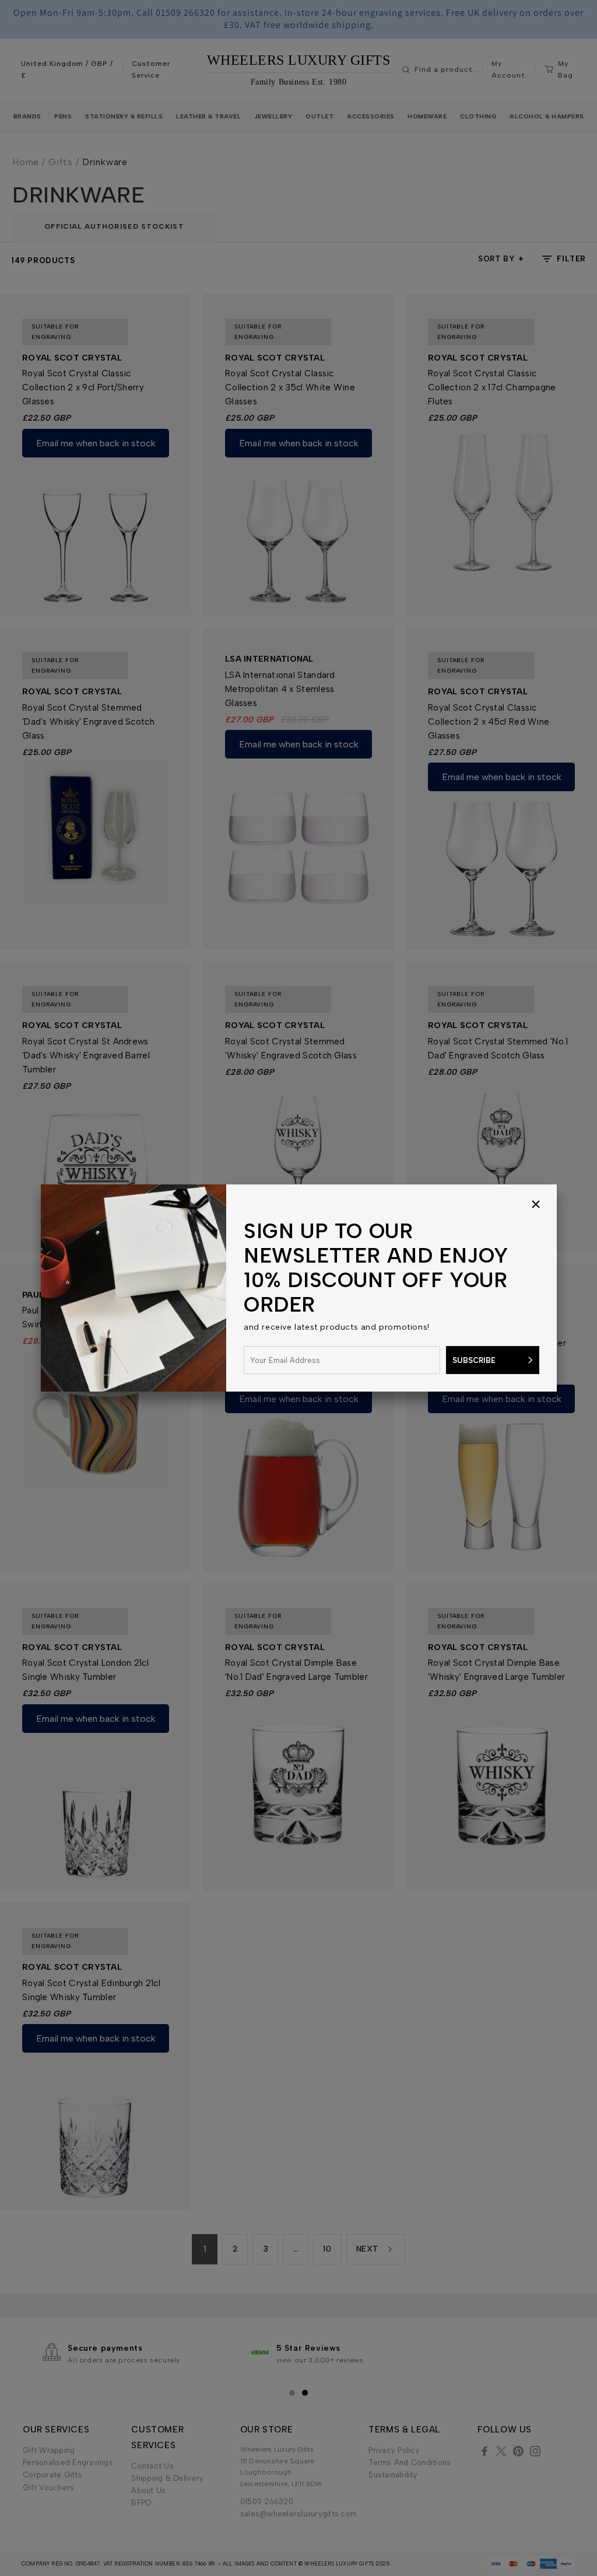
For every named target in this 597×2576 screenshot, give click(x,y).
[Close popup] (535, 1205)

* * *

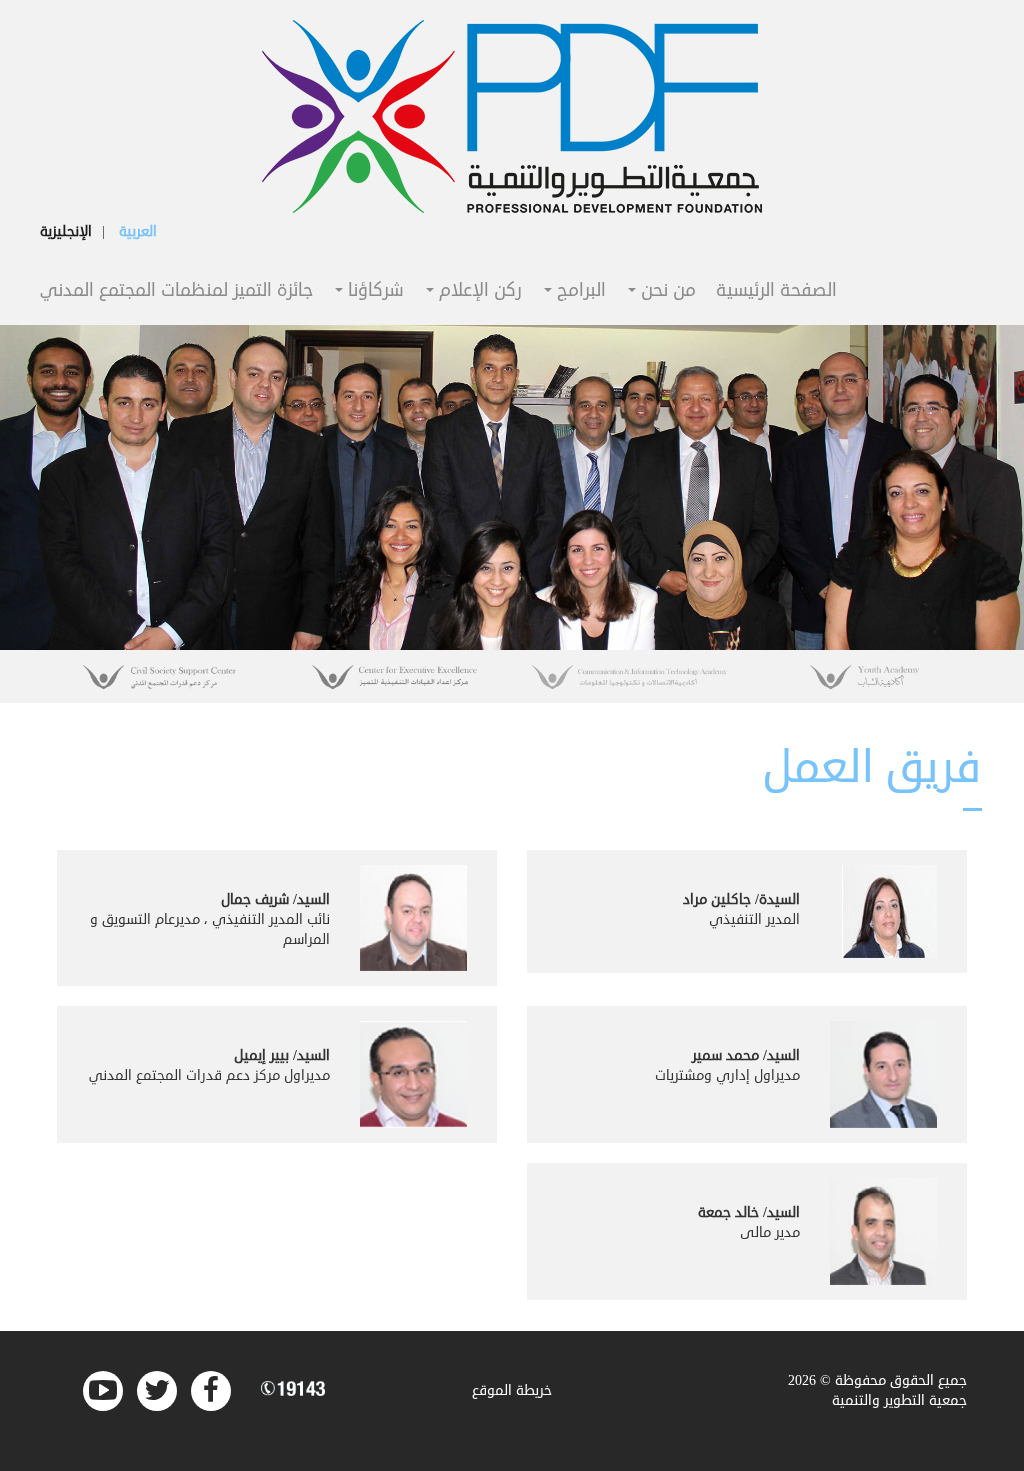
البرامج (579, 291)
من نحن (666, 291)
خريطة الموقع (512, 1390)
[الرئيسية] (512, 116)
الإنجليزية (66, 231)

# Exercise objective:
Look above for the line containing "For every named" and the line containing "[Close popup] (535, 1205)". Transcribe both, with the lines between them, exactly.

# Task result:
For every named target in this 597×2576 screenshot, give click(x,y).
[Close popup] (535, 1205)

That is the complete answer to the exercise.